QC Mark Dreyfus, representing 6 of the defendants in this present case told the Sydney Herald his primary concern with the initial Statement of Claim. Dreyfus said that
“The statement (of claim) is very long, confused, muddled, and deficient in details and parts of it should be struck out…”
In the context of the Federal Court of Australia’s ruling in Philip Morris (Australia) Ltd v Nixon (2000) 170 ALR 487 it is immediately clear how this present case might have abused the civil process in the compilation of the plaintiff’s claim. The Federal Court ruled in Philip Morris (Australia) Ltd v Nixon (2000) 170 ALR 487 that:
“The requirement imposed by FCR O 11, r 2, that a pleading contain a statement in summary form of the material facts on which the party relies, is to be understood by reference to the functions of pleadings. Thus it is a well-established rule that the permitted level of generality of a pleading must depend on the general subject matter and on what is required to convey to the opposite party the case that is to be met…”
In other words, the Statement of claim should simply state the cause of action and the facts giving rise to the cause of action. The defendant should be able to either confirm or deny the claims made in the originating pleadings. The primary purpose for this rule is to familiarize the party against whom the claim is made with the material facts that will be relied on at the trial: Davy v Garrett (1878) 7 Ch D 473.
A chronology of the events leading up to the final draft of the plaintiff’s Statement of Claim clearly demonstrates that the claim was far from clear. It would appear that even with the ensuing provision of further and better particulars the plaintiff’s claim remained confusing and difficult to respond to effectively. As seen in Bongioro’s J at paragraph 57 final strike out judgment Gunns had not submitted a “proper, coherent and intelligible statement of its case.”
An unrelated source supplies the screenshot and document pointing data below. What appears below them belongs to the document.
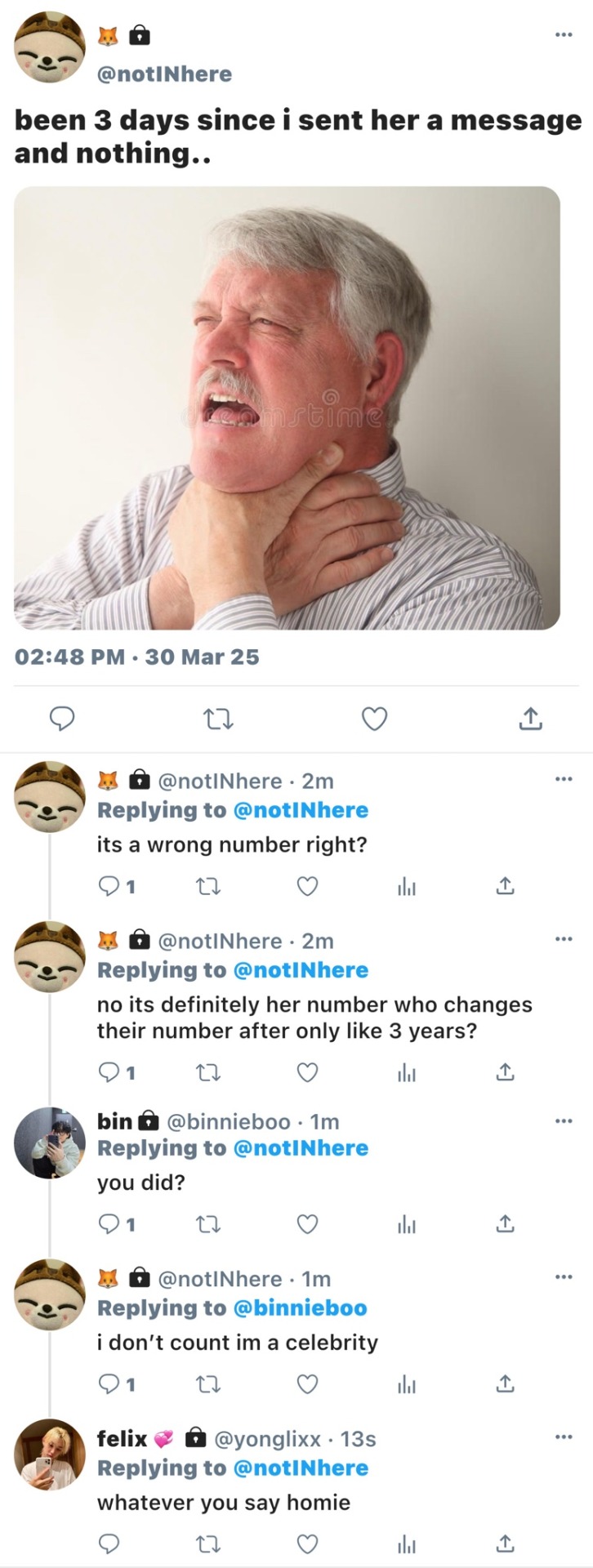The image size is (593, 1568).
Task: Open more options for bin's reply
Action: (563, 1120)
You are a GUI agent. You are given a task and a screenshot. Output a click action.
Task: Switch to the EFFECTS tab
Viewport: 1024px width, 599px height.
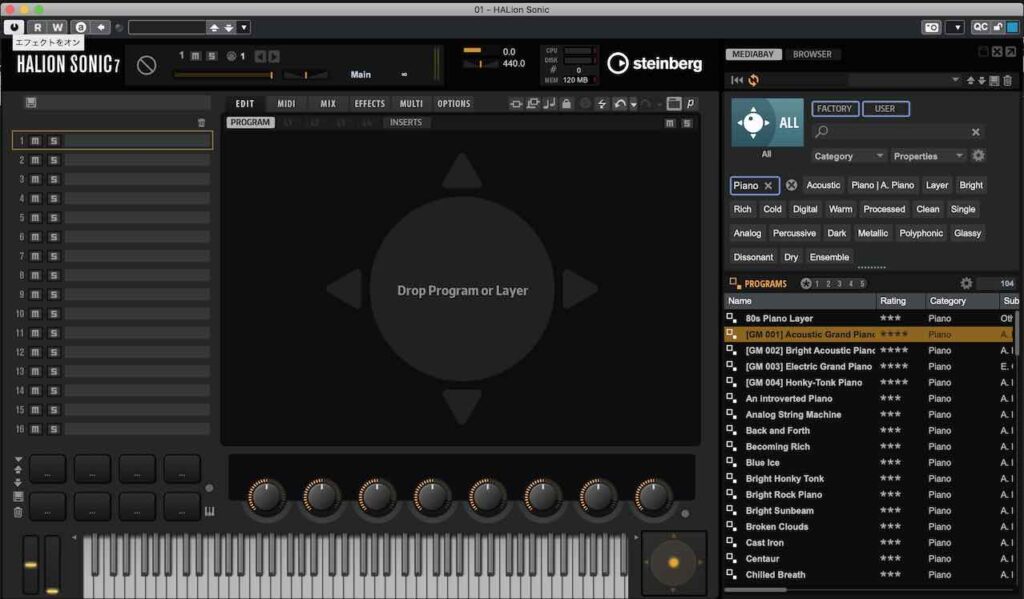coord(369,104)
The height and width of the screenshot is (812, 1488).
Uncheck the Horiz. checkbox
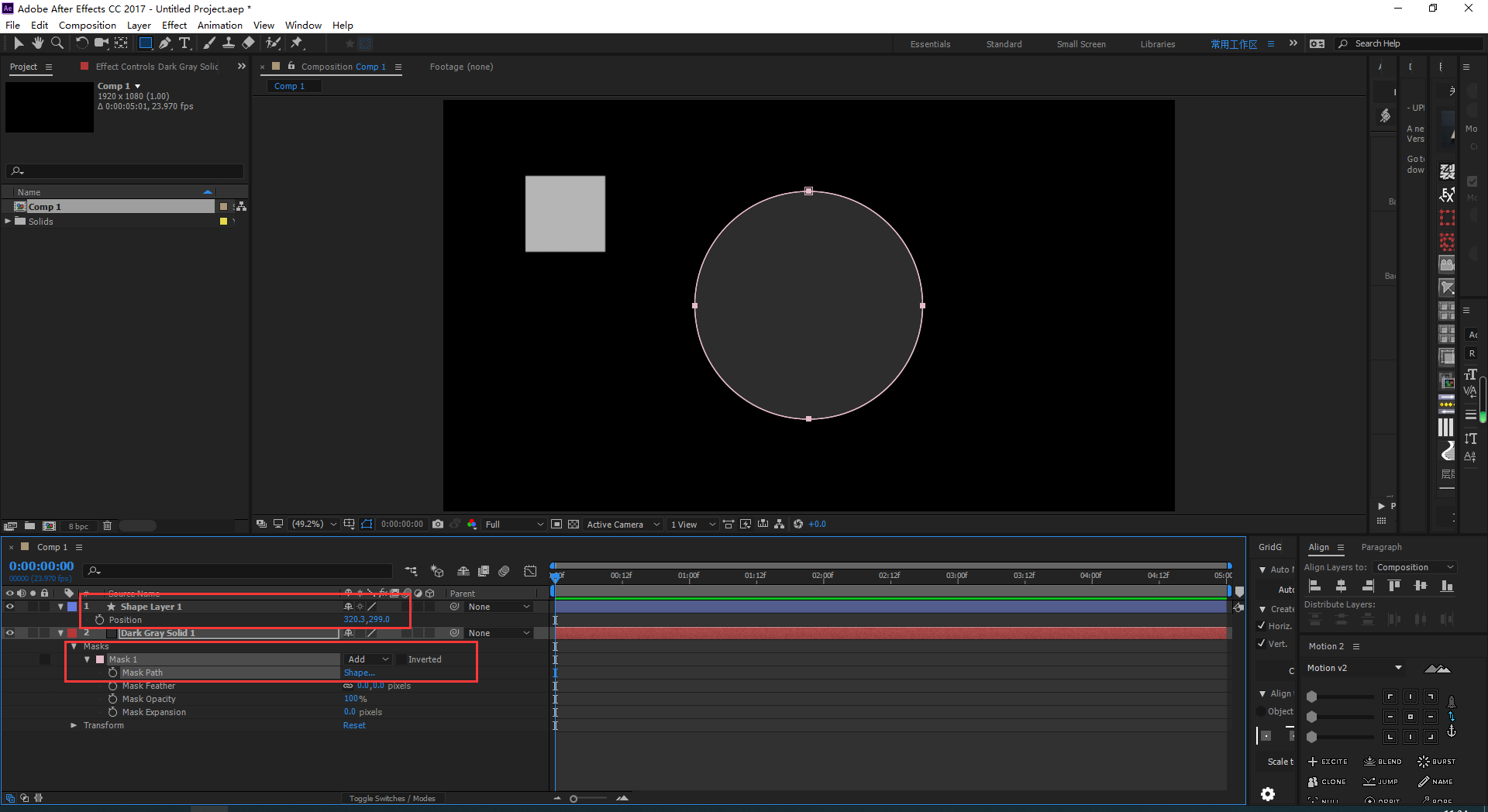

Having to listened to arguments from both sides at the hearing for striking out in July of 2005, the judge, in line with the Federal Court’s ruling in Philip Morris (Australia) Ltd v Nixon (2000) 170 ALR 487 explained that quite simply the pleadings contained in the Statement of Claim should be narrowed down and simplified to permit a response.
As previously noted this court has dealt with the time and expense issues by ordering costs against the plaintiff and ordering the plaintiff to file a new version of the complaint at least three times. It might well be wise for this court to consider whether or not the plaintiff is serious about recovering damages or merely seeking to achieve an unlawful advantage. If this can be determined at an early stage the defendants can be spared the anguish of having to commit time and expense in the litigation of a case which only intends to misuse the civil process. The courts could dismiss the process from the outset.
When a defendant’s motives cannot be determined from the outset the court has a duty to permit the plaintiff to pursue his claim. In the present case, the court was perhaps overly cautious in attempting to allow Gunns to present a claim with merit. However, the fact that there were three different lawyers at different times should have been sufficient evidence that the case had no merit and should have been struck out altogether.
This fact alone should have alerted the court to the fact that Gunns had no real intention of recovering alleged damages. The primary motive was very likely to achieve an unlawful advantage over civil protesters. In the circumstances the court should not permit the misuse of the civil process for disingenuous reasons.
I agree with the order set out by Bongiorno J.